#### WHAT THE TASK REQUIRES:
Find every line in the rows below that contains the string "computer", matching case exactly, and copy each of those lines in full.

## Begin

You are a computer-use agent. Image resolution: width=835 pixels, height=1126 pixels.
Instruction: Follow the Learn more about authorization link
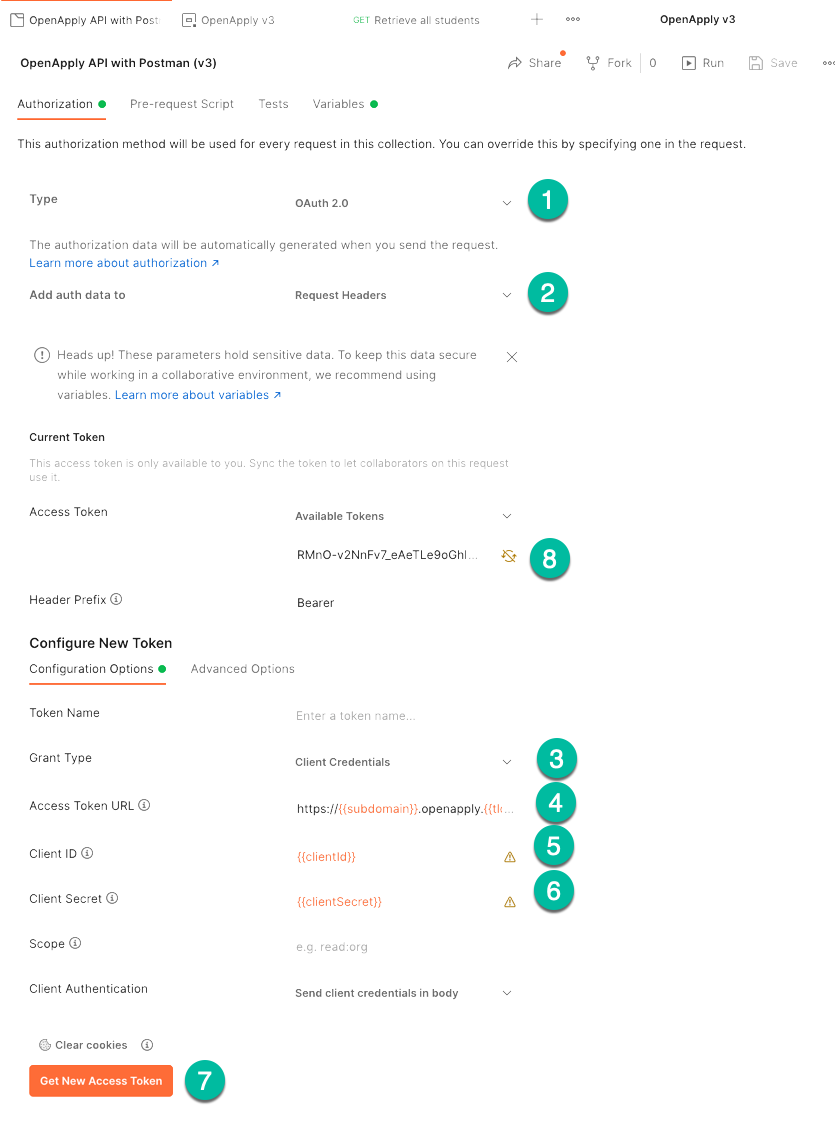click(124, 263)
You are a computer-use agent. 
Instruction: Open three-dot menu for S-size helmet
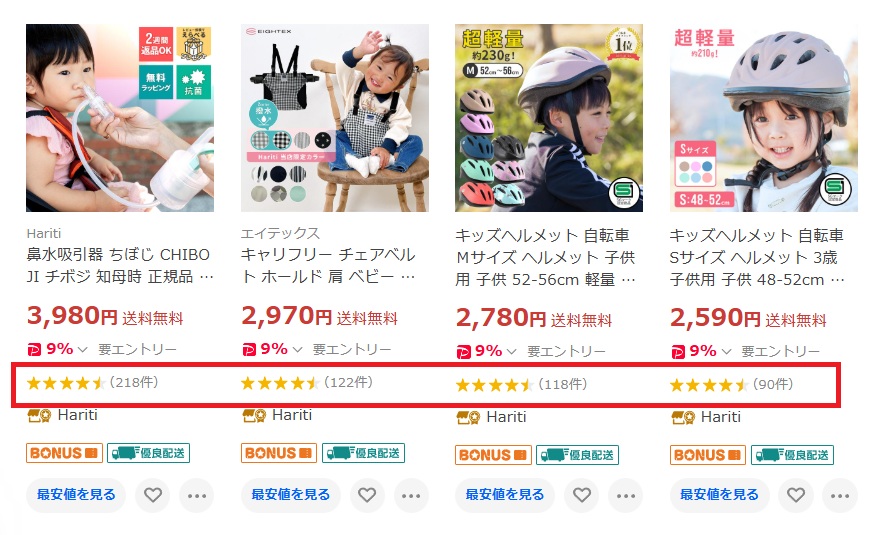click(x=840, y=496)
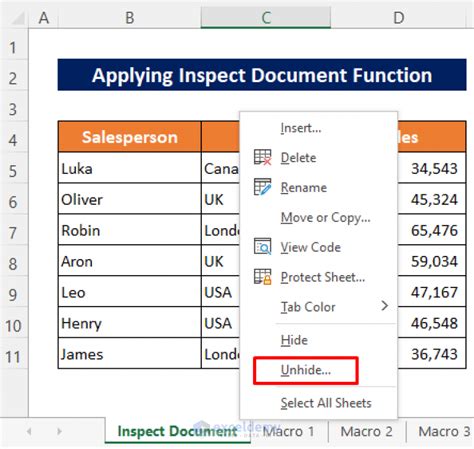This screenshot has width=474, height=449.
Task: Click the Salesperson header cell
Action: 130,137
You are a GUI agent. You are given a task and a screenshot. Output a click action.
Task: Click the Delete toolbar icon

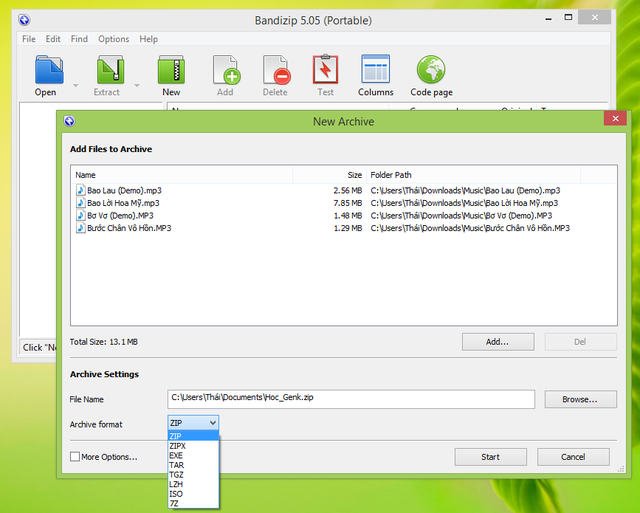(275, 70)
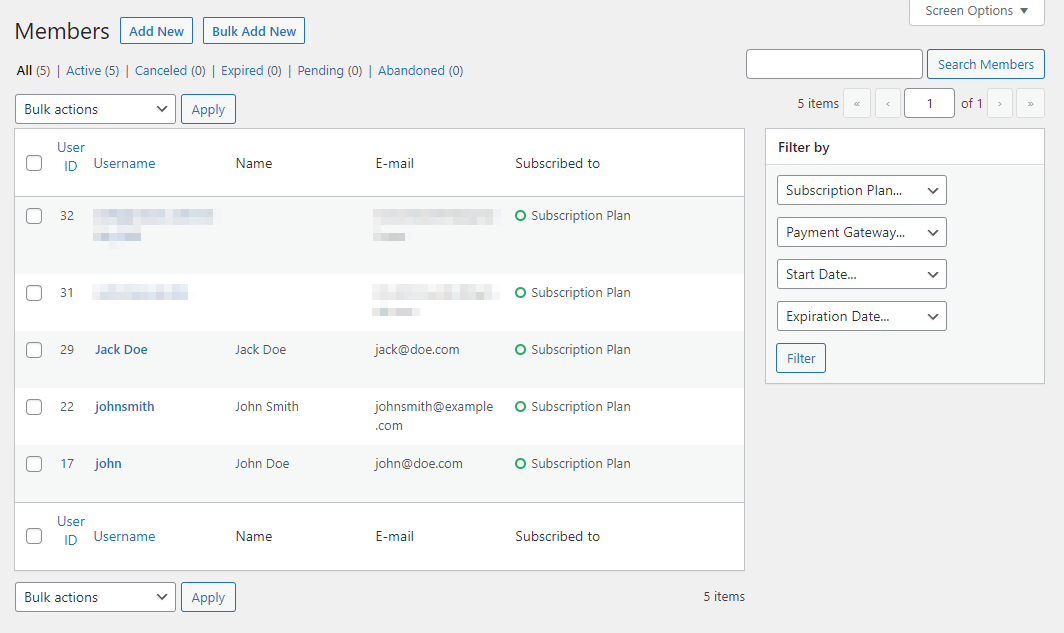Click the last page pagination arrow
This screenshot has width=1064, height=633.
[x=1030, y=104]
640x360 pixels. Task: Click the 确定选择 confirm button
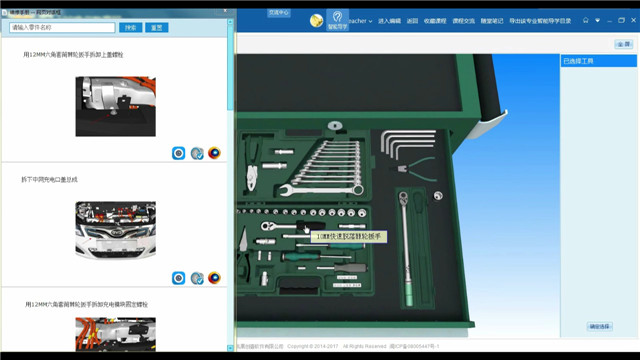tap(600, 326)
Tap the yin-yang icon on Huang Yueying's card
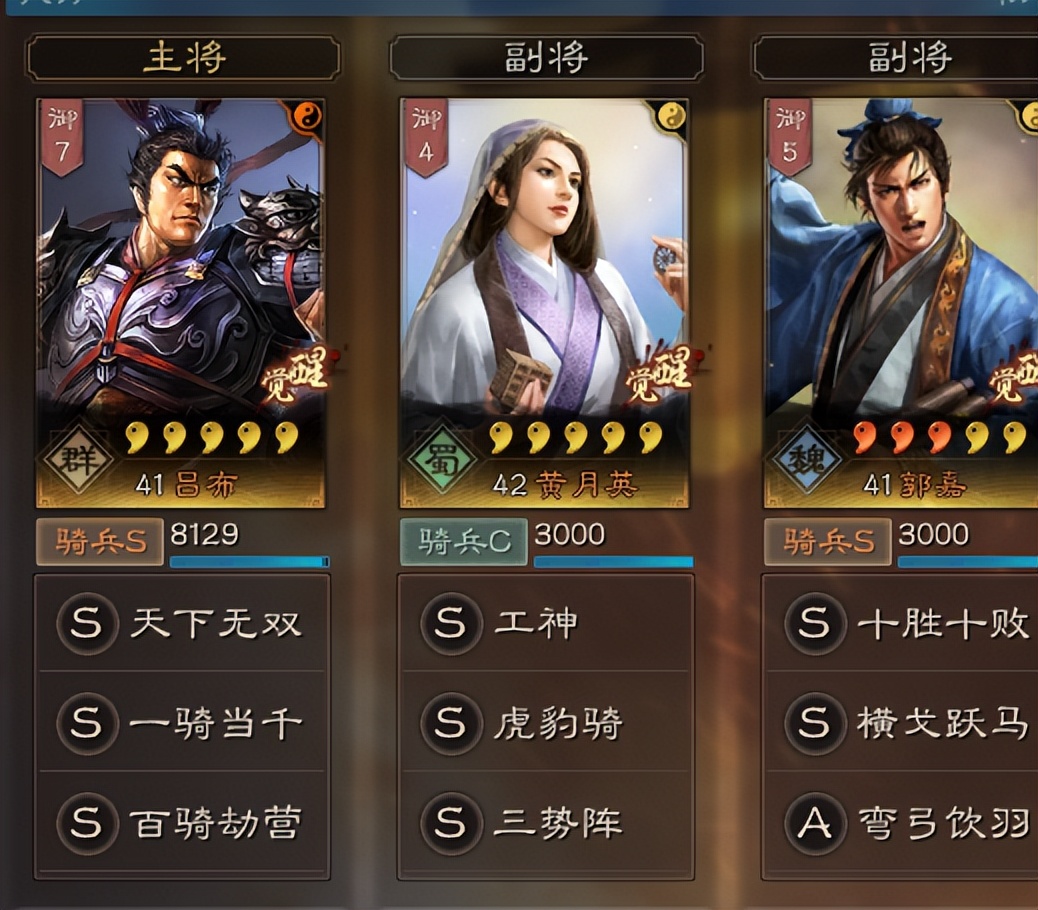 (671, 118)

## End

#### PROBLEM SOLUTION:
You are a computer-use agent. Image resolution: width=835 pixels, height=1126 pixels.
You are a computer-use agent. 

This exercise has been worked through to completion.